> **SHORT EXERCISE**
Reproduce without any change the lines from the one containing "Click the United Arab Emirates flag icon" up to and including the one containing "tap(1163, 211)".

Lines of pointing data:

┌──

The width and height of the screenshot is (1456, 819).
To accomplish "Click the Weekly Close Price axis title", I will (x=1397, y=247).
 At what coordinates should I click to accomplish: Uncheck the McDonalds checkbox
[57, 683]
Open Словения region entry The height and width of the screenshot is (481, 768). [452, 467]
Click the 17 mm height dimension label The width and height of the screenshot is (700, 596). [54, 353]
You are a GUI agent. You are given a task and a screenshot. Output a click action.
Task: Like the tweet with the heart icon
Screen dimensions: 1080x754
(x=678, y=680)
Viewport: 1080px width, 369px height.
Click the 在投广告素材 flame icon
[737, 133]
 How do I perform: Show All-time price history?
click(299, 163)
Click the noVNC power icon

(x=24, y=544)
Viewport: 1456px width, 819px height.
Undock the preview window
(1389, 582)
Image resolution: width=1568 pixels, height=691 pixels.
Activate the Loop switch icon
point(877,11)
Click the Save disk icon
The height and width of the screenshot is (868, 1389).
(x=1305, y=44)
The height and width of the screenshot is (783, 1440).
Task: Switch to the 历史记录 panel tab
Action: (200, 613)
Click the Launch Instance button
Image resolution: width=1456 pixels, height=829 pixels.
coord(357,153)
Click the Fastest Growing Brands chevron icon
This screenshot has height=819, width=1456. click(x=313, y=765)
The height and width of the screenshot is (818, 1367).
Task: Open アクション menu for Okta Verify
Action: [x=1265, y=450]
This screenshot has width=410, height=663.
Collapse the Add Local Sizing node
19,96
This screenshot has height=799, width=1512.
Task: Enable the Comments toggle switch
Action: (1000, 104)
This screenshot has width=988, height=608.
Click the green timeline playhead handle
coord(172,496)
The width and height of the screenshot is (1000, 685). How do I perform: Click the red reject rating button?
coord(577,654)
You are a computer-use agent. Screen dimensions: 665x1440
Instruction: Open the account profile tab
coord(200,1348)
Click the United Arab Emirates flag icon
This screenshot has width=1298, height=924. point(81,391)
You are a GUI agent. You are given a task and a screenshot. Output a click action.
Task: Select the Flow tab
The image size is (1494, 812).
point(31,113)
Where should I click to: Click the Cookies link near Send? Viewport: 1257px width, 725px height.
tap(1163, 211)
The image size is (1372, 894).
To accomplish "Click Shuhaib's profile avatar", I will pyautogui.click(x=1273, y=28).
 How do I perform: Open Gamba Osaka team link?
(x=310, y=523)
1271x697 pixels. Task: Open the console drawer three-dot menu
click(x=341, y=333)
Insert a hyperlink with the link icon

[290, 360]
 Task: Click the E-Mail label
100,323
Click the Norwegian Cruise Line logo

└──

> **COMPLETED TASK**
Click the United Arab Emirates flag icon
This screenshot has width=1298, height=924. point(81,391)
You are a GUI agent. You are given a task and a screenshot. Output a click action.
Task: Select the Flow tab
The image size is (1494, 812).
point(31,113)
Where should I click to: Click the Cookies link near Send? Viewport: 1257px width, 725px height.
tap(1163, 211)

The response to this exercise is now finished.